I’ rendering a mesh as GL_TRIANGLES, heavily tesselate it, let the tesselation evaluation shader output points (no other attributes besides gl_position is computed), and render these points with size 1 to a depth buffer. no additional vertex attributes, no additional render targets.

nsight tells me, my draw calls are 70-100% bottlenecked by “Input Assembly”, followed by 30-60% “Frame Buffer” and 10% Shader. BUT utilization is something like 30% Frame Buffer (ok so far), 100% Shader, zero percent Input Assembly and zero percent Tesselator.

Nsight 5.1 RC, 364.72, 750 Ti, using OpenGL 4.3 features.

so my questions are:

  1. why are the numbers so weird? e.g. high bottleneck % vs 0% utilization, and the tesselator not showing up. fwiw i didn’t find any raw counter related to tesselation, “Tessellator SOL” does not show up anywhere. edit: i’m using nsight 5.0 now, the tesselator SOL counter is back.

  2. although i render simple GL_TRIANGLES with no vertex attributes, IA is a bottleneck. as far as i understand, tesselation output goes through a input assembly step as well. is that true? if yes, could you help me understand why outputting points with no attribs besides positions creates any serious load on IA? And if yes, the “summary” figure is wrong (arrow from input assembly to shaders, but not back), please fix it :)

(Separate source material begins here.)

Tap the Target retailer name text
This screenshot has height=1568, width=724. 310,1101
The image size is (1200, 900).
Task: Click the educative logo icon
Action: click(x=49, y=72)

two slighty offtopic questions:
3. is there any comprehensive documentation on the performance counters? i couldn’t find any. The PerfKit user guide is only partly helpful and incomplete.
4. could you confirm that compute shaders are lacking support for the memory, bottleneck, utilization view etc. in the frame profiler? i only get the raw counters.

Hi karyon,

That’s possible, 100% bottleneck and 0% utilization, IIRC, I also meet this some time ago. You can image a highway, it’s very busy at slip road [you drive through slip road into the highway], but the highway itself is very empty, you can even fly in the high way. Now the high way’s bottleneck is 100%, but the utilization is 0%.

I have to say the metaphor is not precisely, but I hope it’s make thing clear.